Le score additionne la valeur de chaque énoncé pour un maximum de score de sevrage de 190 (vous pouvez déduire deux scores de l’échelle : un pour l’intensité du sevrage et un pour l’impact négatif du sevrage – chaque score séparé a un maximum théorique de 190).
Quel est le profil de sécurité du baclofène ?
Le baclofène étant principalement éliminé par voie rénale il est déconseillé de le prescrire chez le patient en insuffisance rénale sévère (clairance de la créatinine, 30 ml/min) afin d’éviter tout risque d’accumulation. En cas d’insuffisance rénale modérée, l’initiation du traitement ainsi que les ajustements posologiques doivent être effectués par paliers. Le seuil épileptogène peut être abaissé par le baclofène et des crises convulsives peuvent survenir chez les patients ayant des antécédents de crises convulsives.
Comme avant toute prescription médicamenteuse, il est essentiel de bien évaluer la sévérité du trouble traité et son impact sur la qualité de vie du patient, le rapport bénéfice/risque devant bien évidemment s’avérer favorable.
L’arrêt du traitement, notamment s’il est brutal, peut induire un syndrome de sevrage, et ce même pour des doses inferieures à 80 mg/jour. Les réactions de sevrage les plus fréquemment rapportées sont : troubles neuromusculaires (spasticité, dyskinésie, paresthésies, convulsions, voire état de mal épileptique), prurit, dysautonomie (hyperthermie, hypotension), troubles de la conscience et du comportement (état confusionnel, anxiété, état psychotique maniaque ou paranoïde) et coagulopathie. Des hallucinations, agitations, désorientations et insomnies ont aussi été décrites parmi les réactions de sevrage.

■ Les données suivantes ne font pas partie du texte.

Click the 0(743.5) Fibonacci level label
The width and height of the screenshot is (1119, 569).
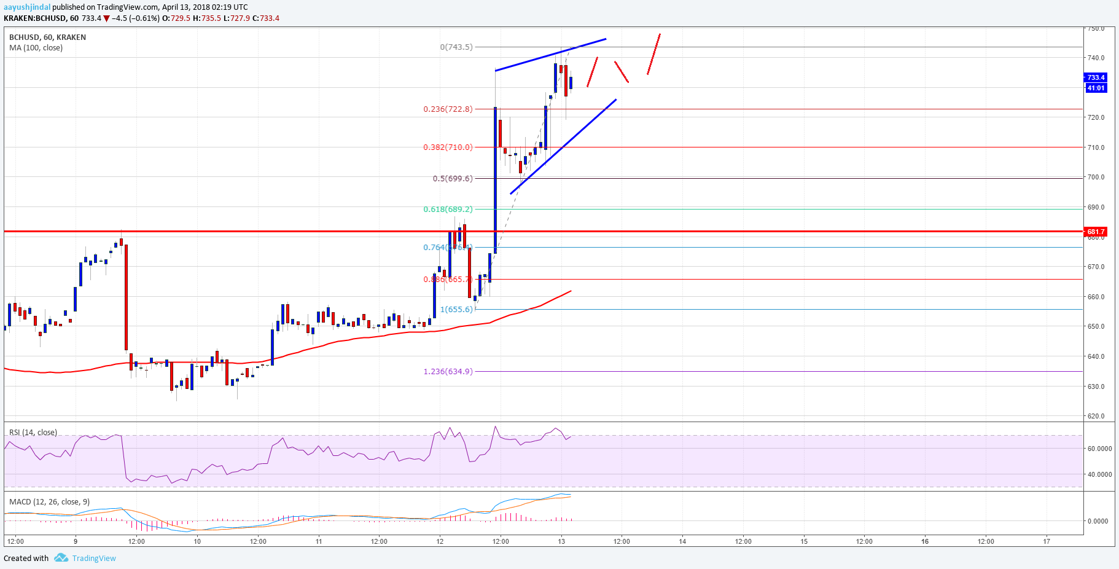point(456,47)
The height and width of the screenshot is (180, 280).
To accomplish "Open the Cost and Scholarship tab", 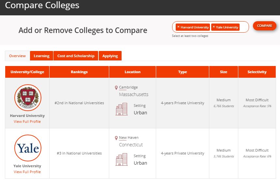I will pos(76,56).
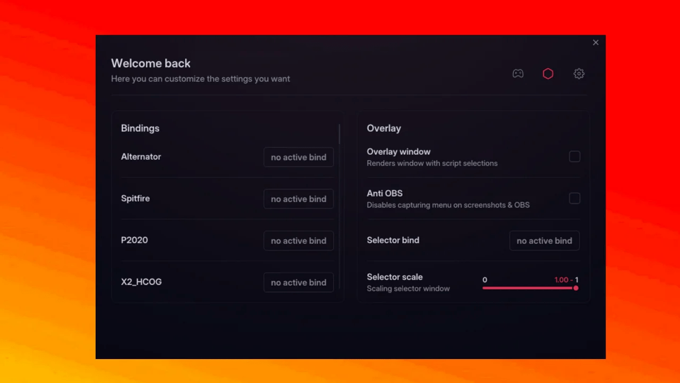Click the Bindings panel heading

click(x=140, y=128)
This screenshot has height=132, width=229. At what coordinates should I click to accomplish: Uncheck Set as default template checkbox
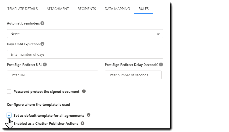pyautogui.click(x=9, y=115)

Si l’arrêt du traitement est jugé nécessaire, il est donc important de diminuer la posologie de façon très progressive afin de minimiser le risque de survenue d’un tel syndrome de sevrage(40).
Pour Conclure
Actuellement, aucune pharmacothérapie n’est approuvée pour le traitement des troubles de l’usage de cannabis. Les résultats d’études précliniques chez l’animal, d’un essai clinique chez l’homme et de plusieurs rapports de cas, sont en faveur d’une efficacité du baclofène sur le craving et le syndrome de sevrage, chez le·a patient·e présentant des troubles de l’usage de cannabis modérés à sévères, une consommation de cannabis importante et ancienne, et pour des doses de baclofène inférieures à 80 mg/jour, posologies pour lesquelles le baclofène présente un profil de sécurité acceptable.

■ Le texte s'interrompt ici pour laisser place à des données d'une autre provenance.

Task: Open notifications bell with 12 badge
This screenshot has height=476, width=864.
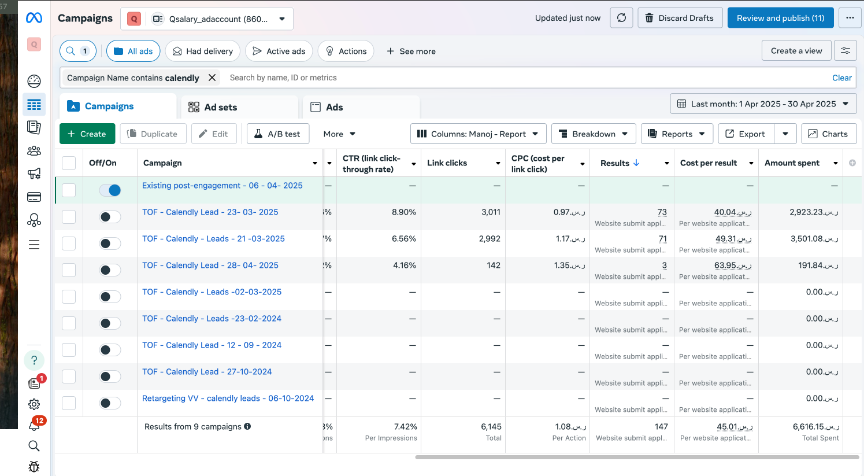Action: pyautogui.click(x=34, y=425)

En France, le baclofène n’a d’autorisation de mise sur le marché (AMM) que dans son indication pour le traitement des contractures spastiques de certaines maladies neurologiques et le traitement de l’alcoolo-dépendance. Cependant, sur la base de notre expérience clinique, des données de la littérature, et compte tenu de l’absence de traitement médicamenteux spécifique efficace dans la prise en charge des troubles de l’usage du cannabis, un traitement par baclofène débuté à la posologie de 15 mg/jour puis progressivement augmenté, en fonction de la tolérance et de l’effet thérapeutique, sans dépasser une dose maximale de 80 mg/jour, en 3 prises quotidiennes, pourrait être un choix thérapeutique intéressant dans la prise en charge du syndrome de sevrage du cannabis et le maintien de l’abstinence, chez certain·e·s patient·e·s présentant des consommations importantes, un fort craving pour le cannabis et n’ayant pas réussi à réduire ou arrêter leur consommation en raison de syndrome de sevrage.
En l’absence de résultats d’un ou plusieurs essais cliniques randomisés, contrôlés et versus placebo, il est néanmoins impossible de pouvoir infirmer ou confirmer l’efficacité de ce traitement chez le·a patient·e présentant un syndrome de sevrage du cannabis.